We are incredibly proud of building a fully functional, end-to-end platform that addresses a critical real-world problem. Our greatest technical achievements include our HIPAA compliant dual-token authentication with disjoint anonymized databases, GPU optimizations to reduce runtime for Google’s large open source medically fine-tuned model (MedGemma27B), effectively setting up that agent for timeline generation, our Gemini multi-tool deepagent architecture, and finally our redis subsession caching for cross-context protocols and rolling conversation histories. But above all, we’re most proud that we were able to build something actionable impact, that truly helps clinical trials around the world gain fruition and actually have the opportunity to make a difference in this world.

What we learned

This project, for us, was a seminar in bridging ambitious ideas with real-world execution. Technically, we learned that HIPAA compliance isn't just a feature; it's a core design principle that demands rigorous solutions like our dual-token architecture. We dove deep into the practicalities of MLOps, optimizing Runpod GPU workers for MedGemma to balance speed and cost. Working with a bleeding-edge 2 weeks old framework with minimal documentation (and hence without any help from AI) like DeepAgents brought us into full critical thinking mode. We learned the immense value of methodical, tool-by-tool testing and how to debug a system that few have ever touched. Beyond the code, we learned how to transform a diverse team of sophomores, juniors, and seniors, ranging from first-time hackers to hackathon veterans, into a cohesive unit. The initial friction from our varied experience levels forced us to adopt radical transparency, leading to incredible four-way pair programming sessions where knowledge flowed seamlessly. The newcomers learned advanced development workflows, while the experienced members learned to articulate complex ideas with absolute clarity.
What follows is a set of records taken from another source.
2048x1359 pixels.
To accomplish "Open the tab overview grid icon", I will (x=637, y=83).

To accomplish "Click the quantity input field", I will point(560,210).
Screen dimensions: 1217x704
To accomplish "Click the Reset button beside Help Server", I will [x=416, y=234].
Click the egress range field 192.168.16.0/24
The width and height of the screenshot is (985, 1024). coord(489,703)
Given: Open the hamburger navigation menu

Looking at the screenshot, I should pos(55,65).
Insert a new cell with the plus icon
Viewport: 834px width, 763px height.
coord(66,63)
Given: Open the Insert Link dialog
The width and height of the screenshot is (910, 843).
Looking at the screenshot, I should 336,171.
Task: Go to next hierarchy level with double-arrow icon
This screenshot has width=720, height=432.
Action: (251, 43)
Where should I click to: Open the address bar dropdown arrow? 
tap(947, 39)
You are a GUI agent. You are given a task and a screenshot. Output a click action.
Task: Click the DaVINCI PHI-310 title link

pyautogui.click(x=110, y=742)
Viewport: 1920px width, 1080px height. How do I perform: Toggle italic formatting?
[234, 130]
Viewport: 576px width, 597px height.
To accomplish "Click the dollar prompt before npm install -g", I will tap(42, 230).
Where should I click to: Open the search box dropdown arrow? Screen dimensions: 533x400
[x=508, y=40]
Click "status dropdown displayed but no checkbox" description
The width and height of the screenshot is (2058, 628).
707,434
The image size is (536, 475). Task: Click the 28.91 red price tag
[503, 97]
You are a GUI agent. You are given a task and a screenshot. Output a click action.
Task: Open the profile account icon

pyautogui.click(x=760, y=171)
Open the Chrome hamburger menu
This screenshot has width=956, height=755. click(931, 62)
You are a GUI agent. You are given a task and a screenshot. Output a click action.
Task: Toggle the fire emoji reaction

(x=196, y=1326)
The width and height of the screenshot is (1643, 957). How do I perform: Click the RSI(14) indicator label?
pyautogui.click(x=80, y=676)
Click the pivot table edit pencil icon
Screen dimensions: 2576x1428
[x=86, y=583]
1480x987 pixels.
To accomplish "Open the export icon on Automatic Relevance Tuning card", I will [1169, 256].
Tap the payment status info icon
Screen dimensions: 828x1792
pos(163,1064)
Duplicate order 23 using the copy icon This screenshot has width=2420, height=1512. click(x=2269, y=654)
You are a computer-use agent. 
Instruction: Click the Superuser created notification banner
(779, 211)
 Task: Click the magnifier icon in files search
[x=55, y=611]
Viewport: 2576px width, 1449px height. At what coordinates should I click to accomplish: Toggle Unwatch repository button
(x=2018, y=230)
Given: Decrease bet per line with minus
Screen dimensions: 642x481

We discovered that a team with diverse skills isn't a bottleneck, but instead a catalyst for mentorship and superior communication.

What's next for CodeBlue

The future is bright for CodeBlue. Given the time constraints of the hackathon, we were unable to add in a lot of features we really wished to add on, such as a human-in-the-loop system with clinicians to approve patients taking up clinical trials. We also hoped to make our chat a lot engaging by adding in conversational elements, potentially an active-passive agentic workflow to actively extract information from conversations more effectively. We also use static visuals for timelines, but eventually we may want to try and make dynamic AI-generated visuals. We also tried experimenting with creating videos of people explaining what the clinical trial was using Veo 3 to promote accessiblility, but time constraints caused this to be halted for higher priority features. We also discussed adding in our own recommendation system to match patients and CRCs, but we ultimately did not include this in order to not lose focus on our problem statement, and again, due to time constraints. Towards the end, we had to give up quite a few deepagent features in the frontend and backend due to us running out of Gemini credits and having to keep switching back and forth with OpenAI. Also we didn't have time for notification reminders but that would be super cool.